Restate the entire listing word for word.

*** Listed records ***

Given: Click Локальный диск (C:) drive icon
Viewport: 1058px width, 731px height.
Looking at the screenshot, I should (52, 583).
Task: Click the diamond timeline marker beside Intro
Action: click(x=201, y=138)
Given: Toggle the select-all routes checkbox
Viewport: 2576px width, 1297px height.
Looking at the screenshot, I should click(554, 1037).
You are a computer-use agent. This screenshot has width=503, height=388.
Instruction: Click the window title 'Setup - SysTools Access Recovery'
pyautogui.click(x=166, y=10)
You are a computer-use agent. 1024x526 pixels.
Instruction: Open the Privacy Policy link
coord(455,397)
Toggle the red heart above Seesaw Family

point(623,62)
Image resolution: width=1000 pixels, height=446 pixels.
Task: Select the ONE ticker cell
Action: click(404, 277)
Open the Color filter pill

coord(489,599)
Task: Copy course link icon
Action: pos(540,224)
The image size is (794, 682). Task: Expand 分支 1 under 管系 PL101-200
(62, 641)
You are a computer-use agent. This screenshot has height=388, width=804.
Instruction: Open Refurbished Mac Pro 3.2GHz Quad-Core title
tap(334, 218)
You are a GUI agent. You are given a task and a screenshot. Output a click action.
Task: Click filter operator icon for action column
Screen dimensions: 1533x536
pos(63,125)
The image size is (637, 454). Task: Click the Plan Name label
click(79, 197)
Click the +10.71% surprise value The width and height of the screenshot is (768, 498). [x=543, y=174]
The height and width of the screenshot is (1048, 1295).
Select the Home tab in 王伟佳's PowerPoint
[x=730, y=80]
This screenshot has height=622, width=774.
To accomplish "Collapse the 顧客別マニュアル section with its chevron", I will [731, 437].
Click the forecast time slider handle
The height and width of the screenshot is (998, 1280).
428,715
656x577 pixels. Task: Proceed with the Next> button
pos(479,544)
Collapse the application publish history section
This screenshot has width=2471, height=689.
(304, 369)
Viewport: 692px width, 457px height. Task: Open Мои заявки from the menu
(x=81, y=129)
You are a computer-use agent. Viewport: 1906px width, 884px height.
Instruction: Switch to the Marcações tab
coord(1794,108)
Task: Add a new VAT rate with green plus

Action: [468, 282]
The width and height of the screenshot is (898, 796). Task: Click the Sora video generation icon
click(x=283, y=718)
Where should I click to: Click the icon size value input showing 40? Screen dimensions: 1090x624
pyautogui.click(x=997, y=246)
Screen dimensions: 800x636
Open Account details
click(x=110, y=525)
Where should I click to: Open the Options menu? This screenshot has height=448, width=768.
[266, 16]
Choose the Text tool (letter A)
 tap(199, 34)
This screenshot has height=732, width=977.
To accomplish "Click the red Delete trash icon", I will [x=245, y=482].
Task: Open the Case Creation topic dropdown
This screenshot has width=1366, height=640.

*** End of Listed records ***

**Solved exercise:**
Given: Click Локальный диск (C:) drive icon
Viewport: 1058px width, 731px height.
Looking at the screenshot, I should (52, 583).
Task: Click the diamond timeline marker beside Intro
Action: click(x=201, y=138)
Given: Toggle the select-all routes checkbox
Viewport: 2576px width, 1297px height.
Looking at the screenshot, I should click(554, 1037).
You are a computer-use agent. This screenshot has width=503, height=388.
Instruction: Click the window title 'Setup - SysTools Access Recovery'
pyautogui.click(x=166, y=10)
You are a computer-use agent. 1024x526 pixels.
Instruction: Open the Privacy Policy link
coord(455,397)
Toggle the red heart above Seesaw Family

point(623,62)
Image resolution: width=1000 pixels, height=446 pixels.
Task: Select the ONE ticker cell
Action: click(404, 277)
Open the Color filter pill

coord(489,599)
Task: Copy course link icon
Action: pos(540,224)
The image size is (794, 682). Task: Expand 分支 1 under 管系 PL101-200
(62, 641)
You are a computer-use agent. This screenshot has height=388, width=804.
Instruction: Open Refurbished Mac Pro 3.2GHz Quad-Core title
tap(334, 218)
You are a GUI agent. You are given a task and a screenshot. Output a click action.
Task: Click filter operator icon for action column
Screen dimensions: 1533x536
pos(63,125)
The image size is (637, 454). Task: Click the Plan Name label
click(79, 197)
Click the +10.71% surprise value The width and height of the screenshot is (768, 498). [x=543, y=174]
The height and width of the screenshot is (1048, 1295).
Select the Home tab in 王伟佳's PowerPoint
[x=730, y=80]
This screenshot has height=622, width=774.
To accomplish "Collapse the 顧客別マニュアル section with its chevron", I will [731, 437].
Click the forecast time slider handle
The height and width of the screenshot is (998, 1280).
428,715
656x577 pixels. Task: Proceed with the Next> button
pos(479,544)
Collapse the application publish history section
This screenshot has width=2471, height=689.
(304, 369)
Viewport: 692px width, 457px height. Task: Open Мои заявки from the menu
(x=81, y=129)
You are a computer-use agent. Viewport: 1906px width, 884px height.
Instruction: Switch to the Marcações tab
coord(1794,108)
Task: Add a new VAT rate with green plus

Action: [468, 282]
The width and height of the screenshot is (898, 796). Task: Click the Sora video generation icon
click(x=283, y=718)
Where should I click to: Click the icon size value input showing 40? Screen dimensions: 1090x624
pyautogui.click(x=997, y=246)
Screen dimensions: 800x636
Open Account details
click(x=110, y=525)
Where should I click to: Open the Options menu? This screenshot has height=448, width=768.
[266, 16]
Choose the Text tool (letter A)
 tap(199, 34)
This screenshot has height=732, width=977.
To accomplish "Click the red Delete trash icon", I will [x=245, y=482].
Task: Open the Case Creation topic dropdown
This screenshot has width=1366, height=640.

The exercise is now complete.